Another view of the pole with more ambient lighting.
Here is a close up of the power pole end. Note that the transmission lines clip on and off by hand.
Here is a close up of the driving end of the lines.
Two 30 AWG test transmission lines created with IC socket pins at either end under heat shrink. I don't have any black wire in my lab at this time - on my electronics store shopping list for tomorrow. Note that the LED works on the left when driven from the other ends of the lines on the right. Also note that the lines do not form a natural catenary due to their weight and stiffness under the force influences of gravity and tension. This will be a challenging physics problem to solve.
OldSchoolScratchbuilderFor example, why are the cows out at night?
.
Here in Florida, I don't think the cows ever go inside.
-Kevin
Living the dream.
The transmission cables will be about 30 AWG and black. Two IC socket pins will attach to the t-joints on each pole. Heat shrink will be used over the socket pins and solder joints.
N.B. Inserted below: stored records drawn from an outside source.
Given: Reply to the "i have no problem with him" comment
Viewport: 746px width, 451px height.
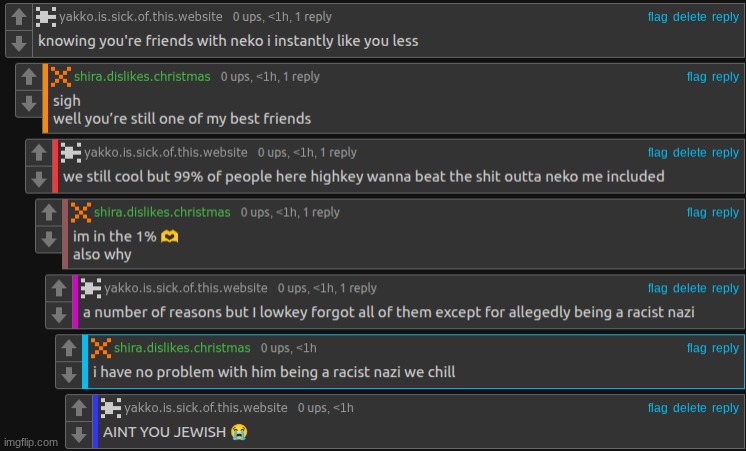Looking at the screenshot, I should (x=726, y=348).
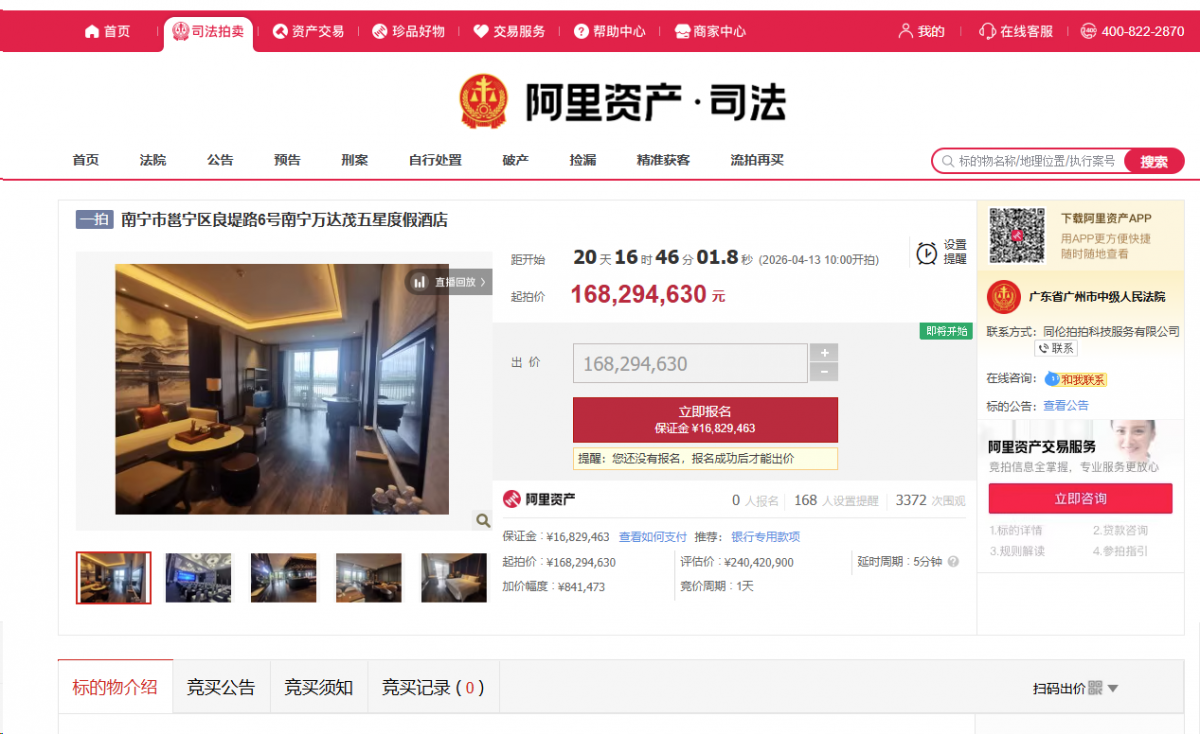Viewport: 1200px width, 734px height.
Task: Switch to the 竞买记录 tab
Action: pos(433,687)
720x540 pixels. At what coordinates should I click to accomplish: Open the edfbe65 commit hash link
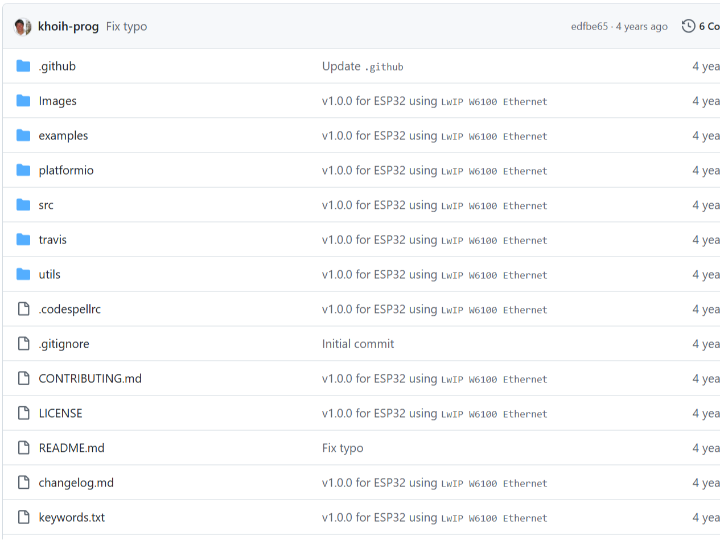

Will try using a flexible polymer or elastomer to coat the transmission line so it hangs in a caterary between poles.
List of parts and materials for my custom power pole:
wooden doweling, wooden crossarm, stiff metal HO grab rail, crimping beads, LED with leads, wooden lamp housing, resistor, heat shrink tubing, hookup wire, IC socket, safety pin, solder, paint, and glue.
Works like a charm! Transmission cables next.
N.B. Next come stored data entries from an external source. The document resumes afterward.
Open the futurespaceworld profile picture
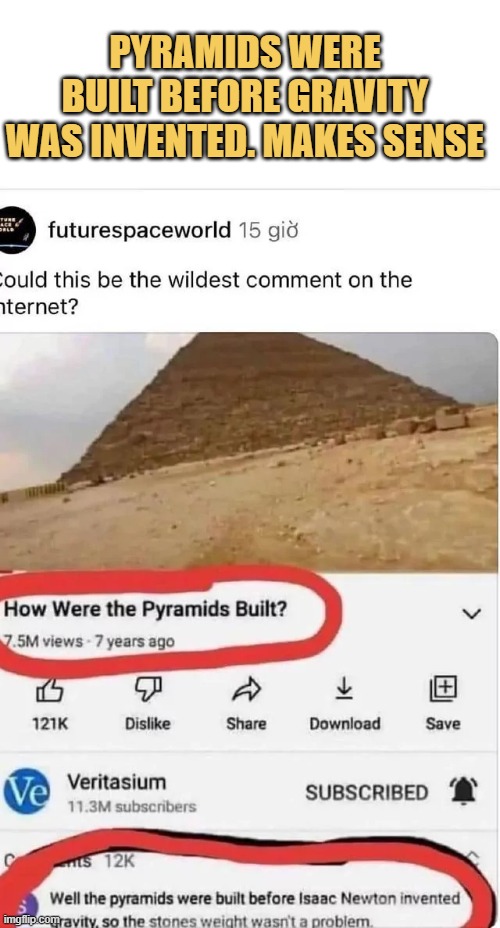The width and height of the screenshot is (500, 928). point(17,230)
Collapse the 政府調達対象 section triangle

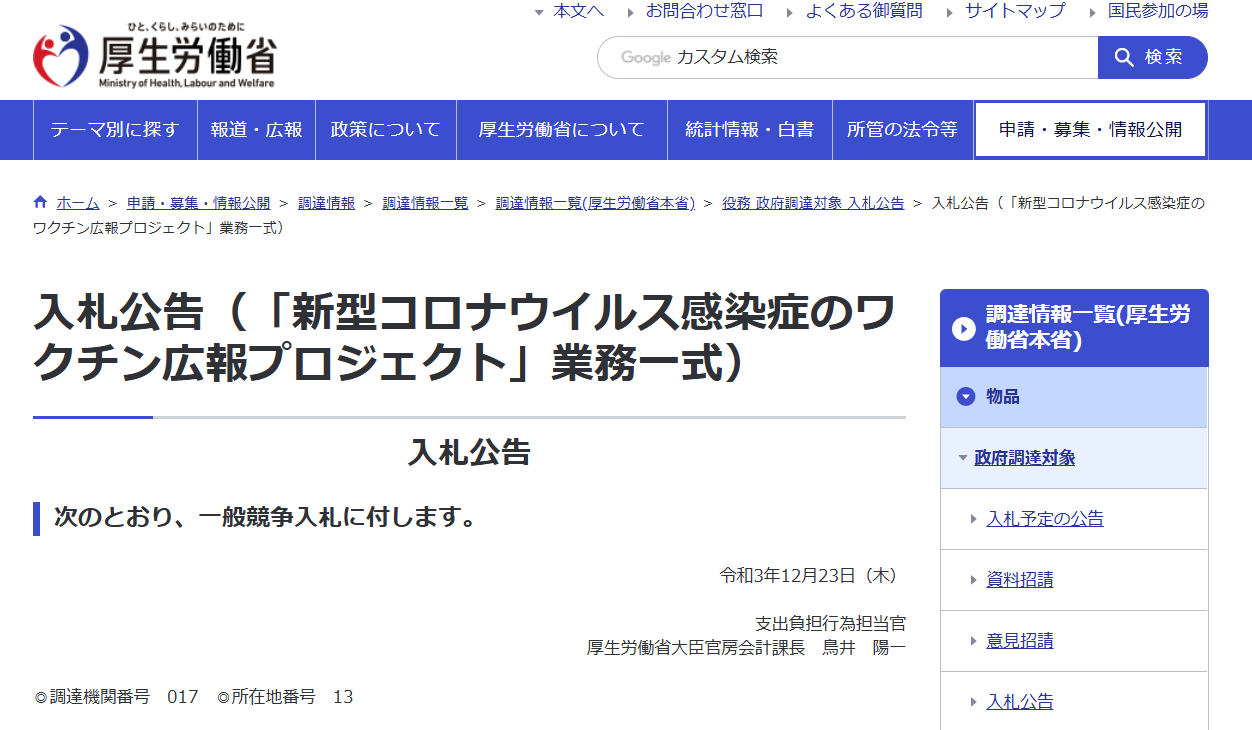click(962, 458)
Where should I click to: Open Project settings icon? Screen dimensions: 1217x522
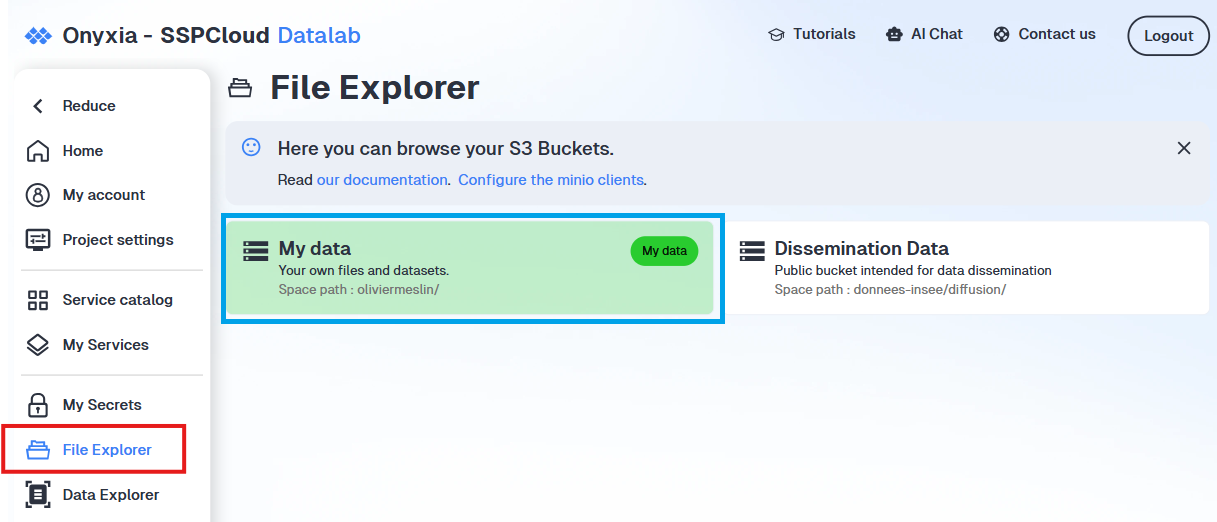coord(38,240)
Pole is now finished with snap-on connectors in place. If I want to add wiring to the other two phase lines in future, I simply disconnect the transmission lines (not yet made) and pull the pole from the display.
T-joint soldered to the resistor lead was easy with the heat sink in place.
The snap-on connector for the neutral line is ready to install. A t-joint has been soldered and two IC sockets pushed on by hand, but to protect this joint from melting when I solder it to the resistor lead on the pole, I use stainless steel tweezers as a heat sink.
mobilman44 Goodness, I'm impressed!
Goodness, I'm impressed!
I know you are - you keep reading all of my posts helping to boost my views into the thousands!
My first structure on backdrop fused glass turned out well. So I can easily do city and industrial scapes.
Installed glass-top benches in the greenhouse. Tomorrow I will install real plants, a door, and miniature LED. The glass roof will be removeable.
Had to solder with the skills I had in the 1970s to put these snap-on connectors in place. A little more work with heat shrink, paint etc and this will allow me to remove or replace all wires and poles from the display by simply disconnecting these miniature connectors. Power will flow on the 3-phase lines!
tstage Thanks for those links, Rich. He scores the outside of his light poles with the same method that I do to represent an aged pole. Haven't looked at the 2nd link yet. Tom
Thanks for those links, Rich. He scores the outside of his light poles with the same method that I do to represent an aged pole. Haven't looked at the 2nd link yet.
Tom
https://tstage9.wixsite.com/nyc-modeling
Time...It marches on...without ever turning around to see if anyone is even keeping in step.
Interesting stuff, Scratch.
Here are a couple of related videos on New School construction of power poles.
https://www.youtube.com/watch?v=bmQgQg_JEck&t=144s
https://www.youtube.com/watch?v=6-FfPREhRsU
A lot less complicated than yours for those of us with lesser skills.